> **EXTRACT**
## START
Bitumen/Heavy Oil Committee-EMD

If you would like to learn more about oil (tar) sands or to receive information on oil (tar) sands, or on activities of the EMD Oil (Tar) Sands Committee, please see the other sections of this website.

Ian Keith Kirkland Ian Keith Kirkland Chair 2019-2021 Sproule
Ravil Ibatullin Ravil Ibatullin Vice Chair 2016-2021 TAL Oil Ltd.
Steven  Schamel Steven Schamel Vice Chair 2016-2021 GeoX Consulting Inc
Timothy Peter Bata Committee Member 2019-2021 Abubakar Tafawa Balewa University
Milovan Fustic Committee Member 2019-2021 Nazarbayev University
Oleg Prischepa Committee Member 2019-2021 Saint Petersburg Mining University

Bitumen and heavy oil deposits occur in 95 countries across the world (Meyer et al., 2007) and make up about 70% of total world oil resources. The International Energy Agency (IEA) estimates that the total world oil resources are between 9 and 13 trillion barrels, of which just 30% is conventional crude oil. The remaining 70% of unconventional crude is divided 30% oil sands and bitumen, 25% extra-heavy oil, and 15% heavy oil. The global in-place resources of bitumen and heavy oil are estimated to range from 6 to 9 trillion barrels. Globally there are just over one trillion barrels of technically recoverable unconventional oils. These bitumen and heavy oil reserves are expected to become increasingly important as conventional oil reserves decline.
## END
> **WHAT YOU WILL DO**
- a) Pick out every line of the listing below that contains the string "Viewport", and copy each one.
- b) Write what comes next in the bitumen and heavy oil committee page above, starting right after its final sentence.

> **STORED RECORDS**
## START
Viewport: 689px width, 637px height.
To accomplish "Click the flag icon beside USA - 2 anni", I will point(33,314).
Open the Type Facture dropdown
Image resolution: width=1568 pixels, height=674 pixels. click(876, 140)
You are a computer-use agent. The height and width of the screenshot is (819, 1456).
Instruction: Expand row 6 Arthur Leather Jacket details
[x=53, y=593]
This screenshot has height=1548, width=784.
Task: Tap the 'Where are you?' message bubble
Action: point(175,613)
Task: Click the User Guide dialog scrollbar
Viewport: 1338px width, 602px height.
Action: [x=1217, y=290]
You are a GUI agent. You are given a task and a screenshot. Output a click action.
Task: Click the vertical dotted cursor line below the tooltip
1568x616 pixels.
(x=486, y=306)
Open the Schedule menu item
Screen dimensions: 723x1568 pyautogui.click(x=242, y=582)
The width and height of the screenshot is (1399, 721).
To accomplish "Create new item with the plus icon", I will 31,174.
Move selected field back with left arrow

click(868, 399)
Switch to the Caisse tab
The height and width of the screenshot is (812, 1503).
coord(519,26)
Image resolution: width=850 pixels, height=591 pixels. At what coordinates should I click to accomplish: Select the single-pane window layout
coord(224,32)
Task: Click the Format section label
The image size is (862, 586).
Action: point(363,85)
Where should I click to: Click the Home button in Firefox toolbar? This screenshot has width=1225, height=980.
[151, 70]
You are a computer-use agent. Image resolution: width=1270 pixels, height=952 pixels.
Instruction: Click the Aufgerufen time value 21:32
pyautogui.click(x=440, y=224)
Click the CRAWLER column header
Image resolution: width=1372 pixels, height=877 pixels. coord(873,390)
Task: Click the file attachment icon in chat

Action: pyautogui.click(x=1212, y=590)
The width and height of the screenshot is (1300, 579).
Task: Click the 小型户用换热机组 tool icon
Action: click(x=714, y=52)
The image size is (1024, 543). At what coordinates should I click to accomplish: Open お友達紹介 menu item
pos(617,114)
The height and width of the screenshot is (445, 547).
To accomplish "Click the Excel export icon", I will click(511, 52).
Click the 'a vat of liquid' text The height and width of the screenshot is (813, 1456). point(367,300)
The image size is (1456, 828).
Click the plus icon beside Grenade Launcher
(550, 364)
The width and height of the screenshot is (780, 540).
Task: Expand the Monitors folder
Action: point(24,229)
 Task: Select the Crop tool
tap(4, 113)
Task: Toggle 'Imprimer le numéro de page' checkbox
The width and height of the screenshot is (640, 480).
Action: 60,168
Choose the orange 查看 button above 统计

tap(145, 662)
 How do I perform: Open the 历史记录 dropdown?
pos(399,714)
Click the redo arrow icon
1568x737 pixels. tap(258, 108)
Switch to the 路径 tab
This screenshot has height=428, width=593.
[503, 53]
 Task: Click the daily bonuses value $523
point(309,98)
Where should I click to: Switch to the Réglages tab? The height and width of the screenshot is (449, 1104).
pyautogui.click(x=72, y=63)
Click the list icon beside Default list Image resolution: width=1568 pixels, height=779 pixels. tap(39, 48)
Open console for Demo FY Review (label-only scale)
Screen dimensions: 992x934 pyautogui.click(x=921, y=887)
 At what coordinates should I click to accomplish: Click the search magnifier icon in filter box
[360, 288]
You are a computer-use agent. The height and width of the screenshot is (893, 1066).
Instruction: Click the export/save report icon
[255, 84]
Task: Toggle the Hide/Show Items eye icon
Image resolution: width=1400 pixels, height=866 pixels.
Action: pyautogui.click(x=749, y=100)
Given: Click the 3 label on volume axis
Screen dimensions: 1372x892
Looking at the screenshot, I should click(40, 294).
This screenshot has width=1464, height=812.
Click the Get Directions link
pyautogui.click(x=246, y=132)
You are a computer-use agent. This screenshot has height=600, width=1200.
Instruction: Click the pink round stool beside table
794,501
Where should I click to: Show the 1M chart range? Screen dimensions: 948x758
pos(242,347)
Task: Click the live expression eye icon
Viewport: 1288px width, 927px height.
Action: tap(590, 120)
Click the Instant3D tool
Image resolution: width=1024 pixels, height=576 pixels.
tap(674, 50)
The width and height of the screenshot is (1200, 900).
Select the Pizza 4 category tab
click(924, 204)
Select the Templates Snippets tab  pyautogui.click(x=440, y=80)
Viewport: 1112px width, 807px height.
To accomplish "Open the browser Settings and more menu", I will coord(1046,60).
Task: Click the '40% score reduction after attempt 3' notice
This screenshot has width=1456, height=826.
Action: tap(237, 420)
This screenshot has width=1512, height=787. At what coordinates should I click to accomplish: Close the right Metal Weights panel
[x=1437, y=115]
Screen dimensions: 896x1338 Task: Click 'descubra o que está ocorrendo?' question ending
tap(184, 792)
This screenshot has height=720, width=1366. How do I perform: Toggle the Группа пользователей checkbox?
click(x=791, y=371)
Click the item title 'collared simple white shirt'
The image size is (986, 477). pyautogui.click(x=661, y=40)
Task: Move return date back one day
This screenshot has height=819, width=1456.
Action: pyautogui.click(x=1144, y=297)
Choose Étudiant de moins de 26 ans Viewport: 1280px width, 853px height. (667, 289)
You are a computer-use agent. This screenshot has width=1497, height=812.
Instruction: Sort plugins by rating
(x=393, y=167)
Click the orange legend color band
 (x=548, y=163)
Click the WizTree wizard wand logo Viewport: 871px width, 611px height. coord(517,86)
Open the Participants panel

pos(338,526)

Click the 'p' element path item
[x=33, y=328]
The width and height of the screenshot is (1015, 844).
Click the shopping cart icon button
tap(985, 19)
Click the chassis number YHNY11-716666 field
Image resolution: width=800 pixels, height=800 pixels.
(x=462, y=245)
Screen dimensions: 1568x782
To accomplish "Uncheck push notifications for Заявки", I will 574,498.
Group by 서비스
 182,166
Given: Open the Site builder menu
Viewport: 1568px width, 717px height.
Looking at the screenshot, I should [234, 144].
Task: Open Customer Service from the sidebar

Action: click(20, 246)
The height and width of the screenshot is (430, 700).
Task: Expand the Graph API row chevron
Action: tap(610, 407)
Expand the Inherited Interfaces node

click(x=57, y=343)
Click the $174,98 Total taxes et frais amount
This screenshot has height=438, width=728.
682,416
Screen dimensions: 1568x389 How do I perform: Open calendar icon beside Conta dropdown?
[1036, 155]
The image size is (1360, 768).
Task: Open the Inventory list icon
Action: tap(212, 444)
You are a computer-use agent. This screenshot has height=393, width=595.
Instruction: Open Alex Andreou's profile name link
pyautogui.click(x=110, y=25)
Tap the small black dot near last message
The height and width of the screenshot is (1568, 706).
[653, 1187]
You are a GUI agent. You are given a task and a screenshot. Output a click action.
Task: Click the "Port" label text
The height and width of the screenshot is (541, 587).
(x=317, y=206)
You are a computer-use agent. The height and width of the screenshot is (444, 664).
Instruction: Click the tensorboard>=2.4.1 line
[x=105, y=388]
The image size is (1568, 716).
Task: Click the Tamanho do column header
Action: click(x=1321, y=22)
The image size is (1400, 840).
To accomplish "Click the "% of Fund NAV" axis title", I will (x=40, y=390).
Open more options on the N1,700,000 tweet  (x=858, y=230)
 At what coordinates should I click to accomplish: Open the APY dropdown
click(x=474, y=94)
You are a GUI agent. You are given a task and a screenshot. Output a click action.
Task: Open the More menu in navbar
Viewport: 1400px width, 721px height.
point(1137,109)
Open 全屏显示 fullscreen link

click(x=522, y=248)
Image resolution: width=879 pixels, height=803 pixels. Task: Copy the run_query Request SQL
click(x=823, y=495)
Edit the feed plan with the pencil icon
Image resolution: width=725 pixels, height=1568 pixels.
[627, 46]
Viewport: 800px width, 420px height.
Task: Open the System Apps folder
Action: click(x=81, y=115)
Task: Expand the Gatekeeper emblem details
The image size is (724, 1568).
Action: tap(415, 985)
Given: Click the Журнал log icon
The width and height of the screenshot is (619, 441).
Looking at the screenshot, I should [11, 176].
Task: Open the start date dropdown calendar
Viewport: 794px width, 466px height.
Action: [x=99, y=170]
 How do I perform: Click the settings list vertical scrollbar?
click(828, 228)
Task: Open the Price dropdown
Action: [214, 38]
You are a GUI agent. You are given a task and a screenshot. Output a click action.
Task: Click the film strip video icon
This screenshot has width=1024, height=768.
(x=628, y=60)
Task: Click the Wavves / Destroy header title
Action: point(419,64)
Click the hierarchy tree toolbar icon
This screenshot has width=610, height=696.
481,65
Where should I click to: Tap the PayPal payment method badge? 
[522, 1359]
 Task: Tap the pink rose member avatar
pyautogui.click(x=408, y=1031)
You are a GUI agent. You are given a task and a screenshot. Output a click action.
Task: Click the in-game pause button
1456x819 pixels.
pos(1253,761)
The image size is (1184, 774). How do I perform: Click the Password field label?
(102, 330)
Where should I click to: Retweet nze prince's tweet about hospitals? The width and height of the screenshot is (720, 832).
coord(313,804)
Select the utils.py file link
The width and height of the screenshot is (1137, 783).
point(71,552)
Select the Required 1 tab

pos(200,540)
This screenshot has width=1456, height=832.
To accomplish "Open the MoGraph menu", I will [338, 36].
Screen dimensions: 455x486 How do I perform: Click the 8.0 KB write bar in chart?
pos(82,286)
## END
> **RESULTS FOR THE EXERCISE**
- a)
Viewport: 689px width, 637px height.
Viewport: 1338px width, 602px height.
Viewport: 1288px width, 927px height.
Viewport: 1112px width, 807px height.
Choose Étudiant de moins de 26 ans Viewport: 1280px width, 853px height. (667, 289)
Click the WizTree wizard wand logo Viewport: 871px width, 611px height. coord(517,86)
Viewport: 1568px width, 717px height.
Viewport: 1400px width, 721px height.
Viewport: 800px width, 420px height.
Viewport: 794px width, 466px height.

- b)
Figure 1: Cross-plot of oil density versus viscosity indicating the fields represented by bitumen, heavy and extra-heavy oils.  Actual properties are plotted for a variety of oils from producing oil sand accumulations (data from Oil & Gas Journal, April 2, 2012).
Figure 1: Cross-plot of oil density versus viscosity indicating the fields represented by bitumen, heavy and extra-heavy oils. Actual properties are plotted for a variety of oils from producing oil sand accumulations (data from Oil & Gas Journal, April 2, 2012).

As shown in Figure 1, heavy oil is just slightly less dense than water, with specific gravity in the 1.000 to 0.920 g/cc range, equivalent to API gravity of 10° to 22.3°. Bitumen and extra-heavy oil are denser than water, with an API gravity less than 10°. Extra-heavy oil is generally mobile in the reservoir, whereas bitumen is not. At ambient reservoir conditions, heavy and extra-heavy oils have viscosities greater than 100 centipoise (cP), the consistency of maple syrup. Bitumen has a gas-free viscosity greater than 10,000 cP, similar to molasses. Oil sands (also called tar sands), but which more accurately are bituminous sands, consist of bitumen (derived from degradation of oil) either as seeps that come to surface or accumulated within shallow subsurface sediments.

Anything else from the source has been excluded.